Exercise description
Please return every one of the following records word for word, with no changes.

# Data for processing start

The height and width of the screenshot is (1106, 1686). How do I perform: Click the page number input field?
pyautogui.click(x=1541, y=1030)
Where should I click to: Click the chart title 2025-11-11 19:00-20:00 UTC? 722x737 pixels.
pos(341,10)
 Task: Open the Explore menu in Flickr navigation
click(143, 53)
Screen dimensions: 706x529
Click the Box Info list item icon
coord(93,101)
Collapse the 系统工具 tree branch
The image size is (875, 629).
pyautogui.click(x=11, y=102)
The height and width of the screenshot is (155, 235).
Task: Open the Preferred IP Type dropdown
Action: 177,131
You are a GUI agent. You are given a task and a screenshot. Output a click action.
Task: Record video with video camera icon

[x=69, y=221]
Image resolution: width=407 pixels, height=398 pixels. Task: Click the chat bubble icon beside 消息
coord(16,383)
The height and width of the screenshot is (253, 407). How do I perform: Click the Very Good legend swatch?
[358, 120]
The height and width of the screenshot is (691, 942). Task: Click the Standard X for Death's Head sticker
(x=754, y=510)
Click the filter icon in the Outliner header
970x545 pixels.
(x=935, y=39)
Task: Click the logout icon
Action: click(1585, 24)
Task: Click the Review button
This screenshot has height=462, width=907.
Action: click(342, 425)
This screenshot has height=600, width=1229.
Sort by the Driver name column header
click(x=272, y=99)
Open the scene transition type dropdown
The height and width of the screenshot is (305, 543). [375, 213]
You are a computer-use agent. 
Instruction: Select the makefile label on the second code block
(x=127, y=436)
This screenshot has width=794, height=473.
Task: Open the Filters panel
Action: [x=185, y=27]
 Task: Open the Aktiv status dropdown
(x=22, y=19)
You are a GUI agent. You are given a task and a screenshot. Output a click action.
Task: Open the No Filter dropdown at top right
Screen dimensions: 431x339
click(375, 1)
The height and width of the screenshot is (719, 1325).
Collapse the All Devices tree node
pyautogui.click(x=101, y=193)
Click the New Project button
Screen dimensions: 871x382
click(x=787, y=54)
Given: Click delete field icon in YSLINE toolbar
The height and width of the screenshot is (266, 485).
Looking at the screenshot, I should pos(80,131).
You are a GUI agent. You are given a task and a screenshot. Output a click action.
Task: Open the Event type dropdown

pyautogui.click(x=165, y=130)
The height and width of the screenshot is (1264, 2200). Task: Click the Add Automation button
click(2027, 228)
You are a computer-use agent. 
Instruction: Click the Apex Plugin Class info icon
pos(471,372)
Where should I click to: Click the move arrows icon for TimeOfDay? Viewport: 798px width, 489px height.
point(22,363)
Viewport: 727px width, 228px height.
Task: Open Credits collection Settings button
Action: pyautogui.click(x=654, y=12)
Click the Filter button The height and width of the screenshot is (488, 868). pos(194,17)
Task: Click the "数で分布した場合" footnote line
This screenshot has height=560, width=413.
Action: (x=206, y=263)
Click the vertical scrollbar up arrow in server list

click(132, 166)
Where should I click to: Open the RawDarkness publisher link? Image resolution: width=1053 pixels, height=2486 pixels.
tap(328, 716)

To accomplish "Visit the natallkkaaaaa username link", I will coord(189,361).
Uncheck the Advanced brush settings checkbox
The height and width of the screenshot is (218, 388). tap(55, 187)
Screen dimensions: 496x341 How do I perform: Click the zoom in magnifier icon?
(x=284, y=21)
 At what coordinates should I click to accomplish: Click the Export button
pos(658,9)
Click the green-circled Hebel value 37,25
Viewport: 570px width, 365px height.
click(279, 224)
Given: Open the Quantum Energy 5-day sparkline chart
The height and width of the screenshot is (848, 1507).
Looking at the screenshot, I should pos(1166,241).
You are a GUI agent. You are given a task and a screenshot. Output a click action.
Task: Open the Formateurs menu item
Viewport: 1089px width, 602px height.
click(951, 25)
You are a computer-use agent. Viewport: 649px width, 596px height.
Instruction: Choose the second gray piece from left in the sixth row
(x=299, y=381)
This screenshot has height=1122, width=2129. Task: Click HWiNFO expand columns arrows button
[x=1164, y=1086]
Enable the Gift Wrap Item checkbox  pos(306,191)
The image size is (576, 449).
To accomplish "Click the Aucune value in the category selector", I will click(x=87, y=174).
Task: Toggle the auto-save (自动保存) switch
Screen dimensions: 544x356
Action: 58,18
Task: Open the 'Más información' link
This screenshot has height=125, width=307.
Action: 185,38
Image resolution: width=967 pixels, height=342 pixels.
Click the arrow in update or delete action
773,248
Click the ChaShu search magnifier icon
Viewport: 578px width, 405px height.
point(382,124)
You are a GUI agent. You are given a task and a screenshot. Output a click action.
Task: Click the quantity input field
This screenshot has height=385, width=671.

# Data for processing end

Result for this exercise
The height and width of the screenshot is (1106, 1686). How do I perform: Click the page number input field?
pyautogui.click(x=1541, y=1030)
Where should I click to: Click the chart title 2025-11-11 19:00-20:00 UTC? 722x737 pixels.
pos(341,10)
 Task: Open the Explore menu in Flickr navigation
click(143, 53)
Screen dimensions: 706x529
Click the Box Info list item icon
coord(93,101)
Collapse the 系统工具 tree branch
The image size is (875, 629).
pyautogui.click(x=11, y=102)
The height and width of the screenshot is (155, 235).
Task: Open the Preferred IP Type dropdown
Action: 177,131
You are a GUI agent. You are given a task and a screenshot. Output a click action.
Task: Record video with video camera icon

[x=69, y=221]
Image resolution: width=407 pixels, height=398 pixels. Task: Click the chat bubble icon beside 消息
coord(16,383)
The height and width of the screenshot is (253, 407). How do I perform: Click the Very Good legend swatch?
[358, 120]
The height and width of the screenshot is (691, 942). Task: Click the Standard X for Death's Head sticker
(x=754, y=510)
Click the filter icon in the Outliner header
970x545 pixels.
(x=935, y=39)
Task: Click the logout icon
Action: click(1585, 24)
Task: Click the Review button
This screenshot has height=462, width=907.
Action: click(342, 425)
This screenshot has height=600, width=1229.
Sort by the Driver name column header
click(x=272, y=99)
Open the scene transition type dropdown
The height and width of the screenshot is (305, 543). [375, 213]
You are a computer-use agent. 
Instruction: Select the makefile label on the second code block
(x=127, y=436)
This screenshot has width=794, height=473.
Task: Open the Filters panel
Action: [x=185, y=27]
 Task: Open the Aktiv status dropdown
(x=22, y=19)
You are a GUI agent. You are given a task and a screenshot. Output a click action.
Task: Open the No Filter dropdown at top right
Screen dimensions: 431x339
click(375, 1)
The height and width of the screenshot is (719, 1325).
Collapse the All Devices tree node
pyautogui.click(x=101, y=193)
Click the New Project button
Screen dimensions: 871x382
click(x=787, y=54)
Given: Click delete field icon in YSLINE toolbar
The height and width of the screenshot is (266, 485).
Looking at the screenshot, I should pos(80,131).
You are a GUI agent. You are given a task and a screenshot. Output a click action.
Task: Open the Event type dropdown

pyautogui.click(x=165, y=130)
The height and width of the screenshot is (1264, 2200). Task: Click the Add Automation button
click(2027, 228)
You are a computer-use agent. 
Instruction: Click the Apex Plugin Class info icon
pos(471,372)
Where should I click to: Click the move arrows icon for TimeOfDay? Viewport: 798px width, 489px height.
point(22,363)
Viewport: 727px width, 228px height.
Task: Open Credits collection Settings button
Action: pyautogui.click(x=654, y=12)
Click the Filter button The height and width of the screenshot is (488, 868). pos(194,17)
Task: Click the "数で分布した場合" footnote line
This screenshot has height=560, width=413.
Action: (x=206, y=263)
Click the vertical scrollbar up arrow in server list

click(132, 166)
Where should I click to: Open the RawDarkness publisher link? Image resolution: width=1053 pixels, height=2486 pixels.
tap(328, 716)

To accomplish "Visit the natallkkaaaaa username link", I will coord(189,361).
Uncheck the Advanced brush settings checkbox
The height and width of the screenshot is (218, 388). tap(55, 187)
Screen dimensions: 496x341 How do I perform: Click the zoom in magnifier icon?
(x=284, y=21)
 At what coordinates should I click to accomplish: Click the Export button
pos(658,9)
Click the green-circled Hebel value 37,25
Viewport: 570px width, 365px height.
click(279, 224)
Given: Open the Quantum Energy 5-day sparkline chart
The height and width of the screenshot is (848, 1507).
Looking at the screenshot, I should pos(1166,241).
You are a GUI agent. You are given a task and a screenshot. Output a click action.
Task: Open the Formateurs menu item
Viewport: 1089px width, 602px height.
click(951, 25)
You are a computer-use agent. Viewport: 649px width, 596px height.
Instruction: Choose the second gray piece from left in the sixth row
(x=299, y=381)
This screenshot has height=1122, width=2129. Task: Click HWiNFO expand columns arrows button
[x=1164, y=1086]
Enable the Gift Wrap Item checkbox  pos(306,191)
The image size is (576, 449).
To accomplish "Click the Aucune value in the category selector", I will click(x=87, y=174).
Task: Toggle the auto-save (自动保存) switch
Screen dimensions: 544x356
Action: 58,18
Task: Open the 'Más información' link
This screenshot has height=125, width=307.
Action: 185,38
Image resolution: width=967 pixels, height=342 pixels.
Click the arrow in update or delete action
773,248
Click the ChaShu search magnifier icon
Viewport: 578px width, 405px height.
point(382,124)
You are a GUI agent. You are given a task and a screenshot. Output a click action.
Task: Click the quantity input field
This screenshot has height=385, width=671.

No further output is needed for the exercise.